TASK TO CARRY OUT
Copy out the records from the line containing "You are a computer-use agent. 812x507 pixels." through the line containing "Action: pyautogui.click(x=28, y=110)", leaving the pictures out of your answer.

MATERIAL FOR THIS EXERCISE
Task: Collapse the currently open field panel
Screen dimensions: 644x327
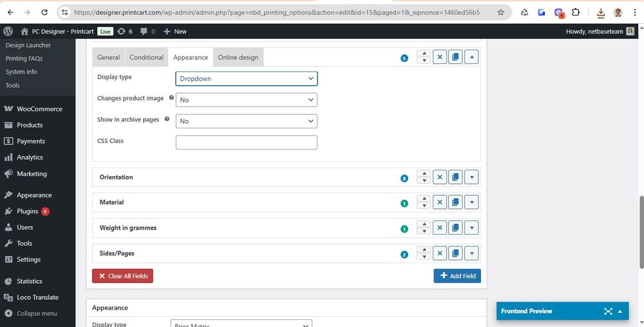Action: [x=472, y=57]
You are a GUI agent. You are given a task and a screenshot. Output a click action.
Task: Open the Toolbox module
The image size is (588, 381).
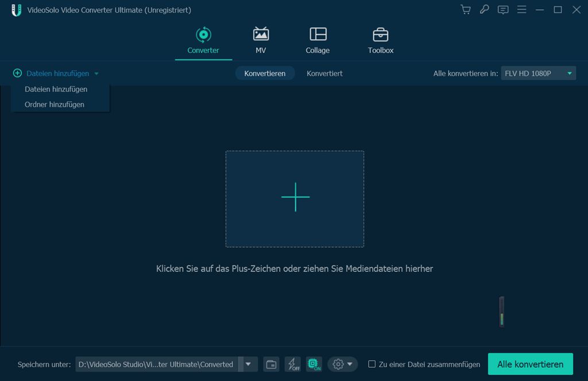tap(381, 40)
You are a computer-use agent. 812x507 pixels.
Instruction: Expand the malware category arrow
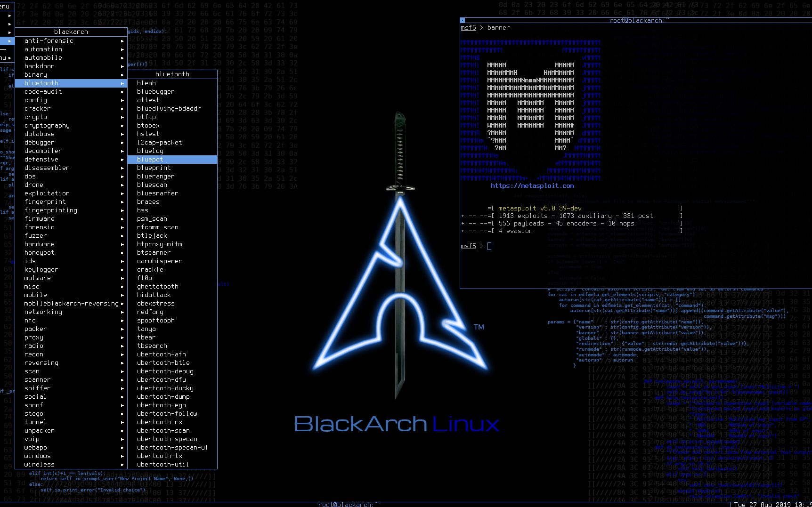tap(122, 278)
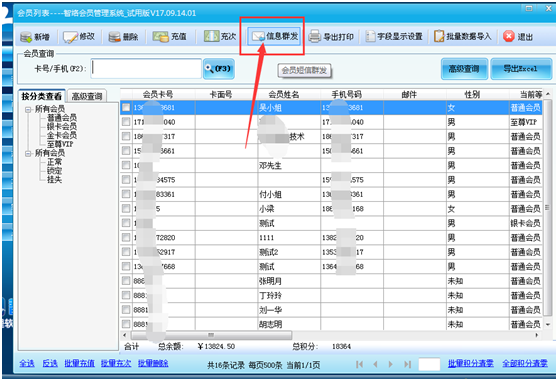
Task: Collapse the first 所有会员 tree node
Action: pyautogui.click(x=28, y=110)
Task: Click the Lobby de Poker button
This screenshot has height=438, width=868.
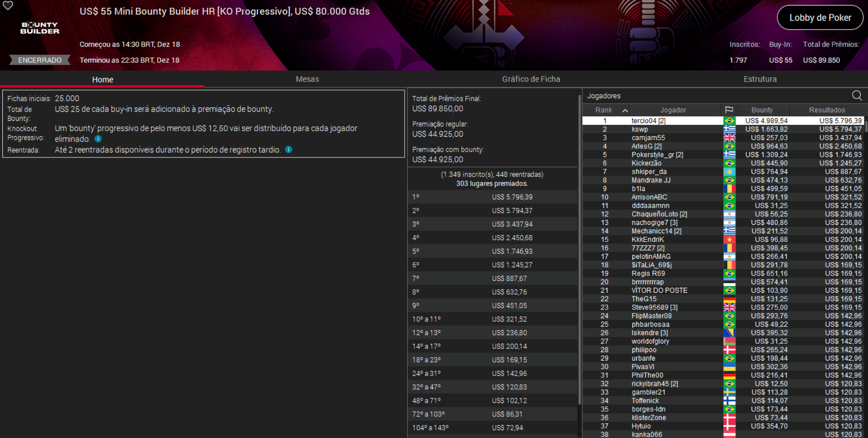Action: point(820,17)
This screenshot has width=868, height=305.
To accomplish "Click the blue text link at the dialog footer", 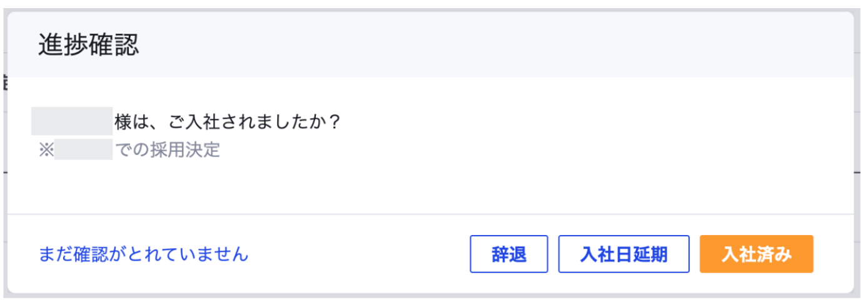I will tap(143, 254).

EXPECTED ANSWER
You are a computer-use agent. 812x507 pixels.
Instruction: Expand the malware category arrow
tap(122, 278)
Task: Collapse the first 所有会员 tree node
Action: pyautogui.click(x=28, y=110)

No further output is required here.